Zoe Avery Nelson (They/them) was born in Rhinebeck, NY and received an MFA from Columbia University. They have mounted solo exhibitions at The Ice House, Garrison, NY (2018); The Lighthouse Works Gallery, Fishers Island, NY (2017); Cleve Carney Art Gallery, Glen Ellyn, IL (2015); Western Exhibitions, Chicago, IL (2014); and a two-person exhibition with Judy Ledgerwood at Practise, Oak Park, IL (2017). Nelson’swork has been included in group exhibitions at 1969 Gallery, New York, NY; Greenpoint Terminal Gallery, Brooklyn, NY; Fresh Window Gallery, Brooklyn, NY; Durden and Ray, Los Angeles, CA; and numerous Chicago-based galleries including South of the Tracks Projects, LVL3 Gallery, and O’Connor Art Gallery at Dominican University, among others. They have received press in ARTFORUM, Huffington Post, Bad at Sports, Newcity, ArtMaze, and New American Paintings.

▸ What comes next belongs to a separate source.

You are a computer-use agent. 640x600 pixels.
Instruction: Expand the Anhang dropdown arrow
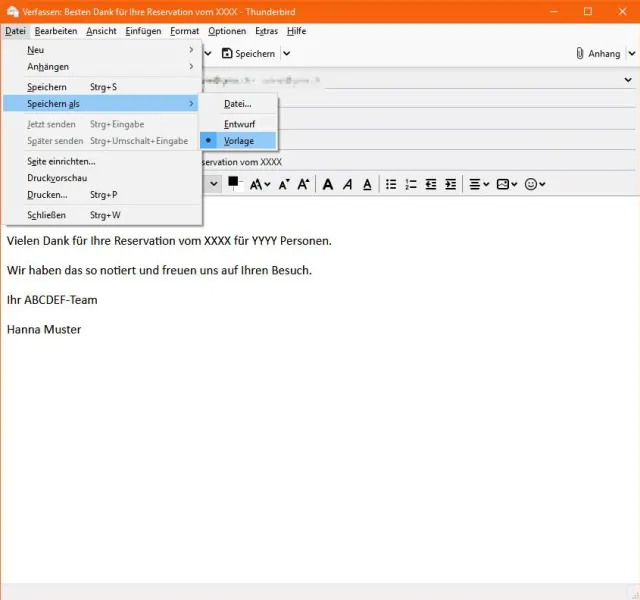tap(629, 54)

In a series that explores the temporality of inhabiting/being a body, Zoe Avery Nelson’s work moves within and outside the symbolic, through fragmentation, contradiction, and tension. A structured tension of desire and absence – desire for a form of the body that would be fluid and habitable – yields to a movement in which anything can become any other body part. Zoe Avery is also inspired by the euphoria of techno which synthesizes music and the self to create third spaces where the body becomes a portal for new possibilities. They are interested in upending stable materials, such as the subversion of the industrial spaces (once utilitarian) which become hosts to dancing techno crowds until the temporal notions of night and day becomes blurred. The exterior physical self manifests the fluid interior life and vice versa in a recursive bind as Zoe Avery explores the constructing of the self. The form of a body is always an imagined thing; it is in and as fantasy (and painting), that the desiring body is apprehended and lived.